Color - Reddish bronze
Nose - Vanilla first, then a little bit of rye spice. That's followed by black cherry syrup, orange candy, plaster, and scalp (yes, you read that correctly).  All of these notes are very distant.
Palate - Vanilla vodka, mostly.  Then some caramel, sugar, a sprinkle of cayenne pepper, and ginger. Not much else going on.
Finish - Grain and heat.  Something herbal meets paint fumes.  Bland, then off-putting.

Caramel, corn syrup, and sugar.  Aside from a strange bitter note in the finish it's inoffensive.

The other two CCs, as you'll note below, are very pale while this one was strangely dark, as if Club had taken a note from Johnnie Walker and dumped in the e150a colorant.  The nose was better than I had expected.  The palate was not terrible, though it was barely whisky.  Then everything went to hell in the finish.  Nonetheless, this was a full step better than the hideous 2004 bottling I reviewed two years ago.  Best served as a highball.

Canadian Club, DISTILLED in 1986
Like the 2013, it's a 200mL bottle but that is where the similarities end with the vessel and the liquid.  The bottle is made of sturdy brown glass with "Canadian Club" etched along each side (see pic at the top of the post).  The orange Canadian excise seal (which denotes the year the whisky's youngest ingredient) was intact before I opened the bottle.  And at the bottom of the impressively spartan front label is the statement, "This Whisky is Six Years Old".  Note: this whisky was distilled before Hiram Walker & Sons was bought by Allied.

Color - Amber
Nose - Very dusty and spicy at first.  Herbal and floral too.  Then some armagnac, lychee, pencil shavings, and tropical fruit flavored candy.  Strawberry bubblegum notes emerge after some air.
Palate - Lots of sea salt and caramel. Lemon-lime soda. Hint of chocolate. Slightly bitter, slightly papery. Very good mouthfeel, but watered down flavor.
Finish - Some big cereal grains, followed by chocolate and caramel. Gets a little burnt at the end.

A little grainy, a little woody (tee-hee). Much of the neat palate stays intact. Mild and refreshing.

The palate and finish are decent, and it makes for a good highball.  But it's its nose that's a joy and it can take a little air.  This pour was actually from just above mid bottle.  At the top of the bottle, I thought the whisky was basically Canadian Club, but 10% better (because that's a thing).  But after directly comparing it to the current CC, I've discovered that this is a much different whisky...

Canadian Club, DISTILLED in 1982
This bottle is a full liter.  I have to say, I'm big fan of these old fashioned labels.  Aside from the Windsor crest, it's all a bunch of plain but informative script.  And, like the 1986, it's six years old, in a glass bottle, and had an intact orange excise seal before I got to it.

__Raw data__.
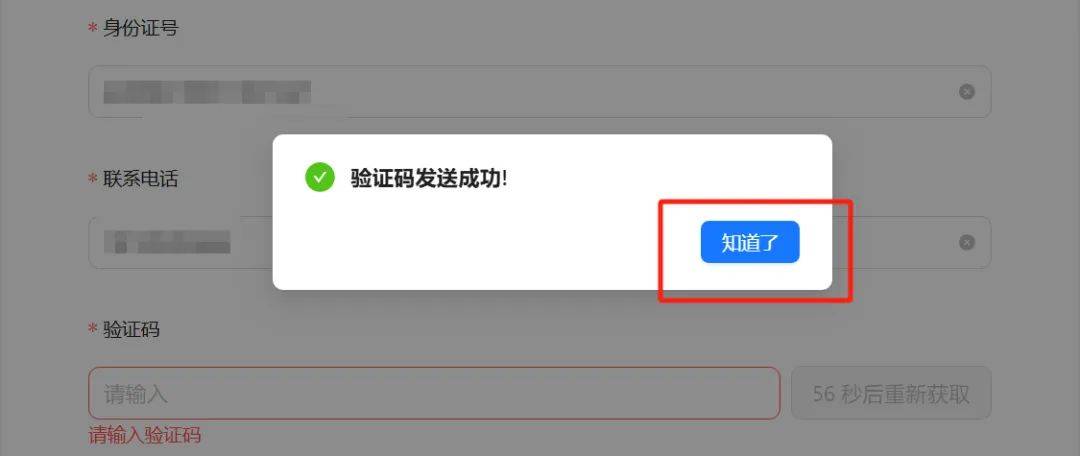The image size is (1080, 456).
Task: Click the red asterisk beside 身份证号
Action: 92,30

__Aim of the task__. Set down everything from "Color - Amber" down to "Mild and refreshing." in the Canadian Club notes, word for word.

__Reply__.
Color - Amber
Nose - Very dusty and spicy at first.  Herbal and floral too.  Then some armagnac, lychee, pencil shavings, and tropical fruit flavored candy.  Strawberry bubblegum notes emerge after some air.
Palate - Lots of sea salt and caramel. Lemon-lime soda. Hint of chocolate. Slightly bitter, slightly papery. Very good mouthfeel, but watered down flavor.
Finish - Some big cereal grains, followed by chocolate and caramel. Gets a little burnt at the end.

A little grainy, a little woody (tee-hee). Much of the neat palate stays intact. Mild and refreshing.